The essence of obesity is the accumulation of abnormal adipose tissue, often accompanied by ectopic fat deposition in the liver, arterial walls, epicardium, and other sites. Such ectopic deposition significantly increases the risk of CVD, including atherosclerosis-induced hypertension, dyslipidemia, and a prediabetic state. Visceral fat deposition also impairs the function of other organs, such as sleep apnea syndrome associated with severe obesity. These clinical manifestations are clearly defined as cardiovascular risk factors.
The well-known “three highs” — hyperglycemia, hypertension, and hyperlipidemia — as well as the extended “four highs” (adding high body weight) and “five highs” (adding hyperuricemia), represent common pathological changes comorbid with obesity.
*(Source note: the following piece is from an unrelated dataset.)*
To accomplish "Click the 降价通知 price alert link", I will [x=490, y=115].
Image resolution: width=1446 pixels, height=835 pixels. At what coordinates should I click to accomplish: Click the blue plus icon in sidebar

Therefore, obesity should be regarded as a systemic chronic disease requiring long-term comprehensive management, rather than merely focusing on changes in body weight.
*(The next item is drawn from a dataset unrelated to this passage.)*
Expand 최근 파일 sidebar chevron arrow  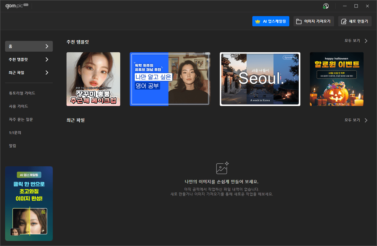[47, 73]
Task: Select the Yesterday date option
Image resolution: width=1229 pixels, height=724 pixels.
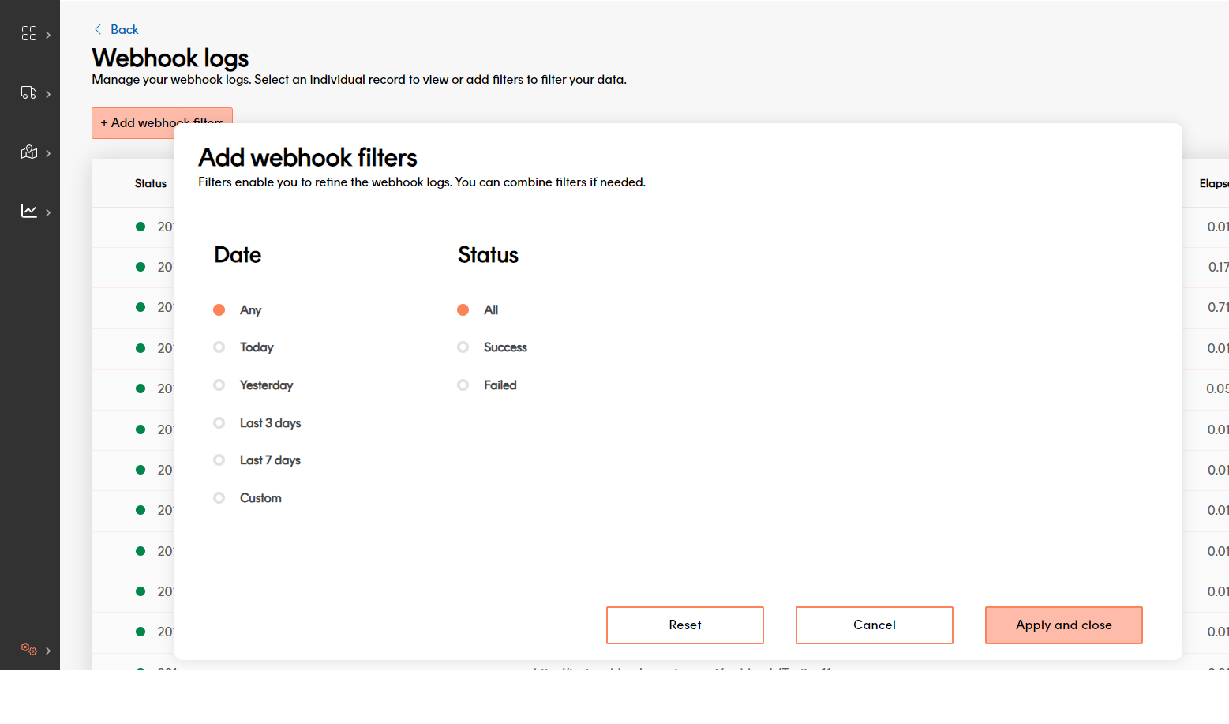Action: [219, 385]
The core mechanism by which obesity or metabolic abnormalities lead to CVD is insulin resistance. In China and globally, type 2 diabetes mellitus (T2DM) accounts for more than 95% of all diabetes cases, and insulin resistance is its key pathological basis. Insulin resistance can affect multiple cell types in the cardiovascular system, including endothelial cells, smooth muscle cells, adventitial cells, cardiomyocytes, and renal fibroblasts, inducing oxidative stress and releasing large amounts of superoxide.
Meanwhile, under the influence of insulin resistance and oxidative stress, monocytes and macrophages in the peripheral circulation can modify low-density lipoprotein cholesterol (LDL-C), oxidizing it into a potent pro-inflammatory mediator, thereby triggering chronic low-grade inflammation, namely metabolic inflammation.
Metabolic inflammation and oxidative stress act synergistically to damage tissue and organ function, resulting in vascular endothelial dysfunction — a critical precursor to atherosclerosis. This process also activates bone marrow-derived monocytes, which differentiate into macrophages and migrate into the subendothelial space. Through the expression of scavenger receptors, macrophages take up oxidized LDL-C and transform into foam cells, ultimately promoting the formation of atherosclerotic plaques.
Similar mechanisms damage tubular and glomerular cells in the kidney, leading to reduced glomerular filtration rate and loss of nephrons. In the liver, studies published in Journal of Hepatology have shown that oxidative stress inhibits fatty acid oxidation in hepatocytes, causing lipid accumulation, which can progressively develop into fatty liver disease, cirrhosis, and even hepatocellular carcinoma. As a key organ for cholesterol synthesis and inflammatory factor secretion, liver injury further exacerbates cardiovascular damage.
Together, these pathological processes promote the development of severe cardiovascular outcomes, including atherosclerosis, coronary heart disease, myocardial infarction, heart failure, and sudden cardiac death.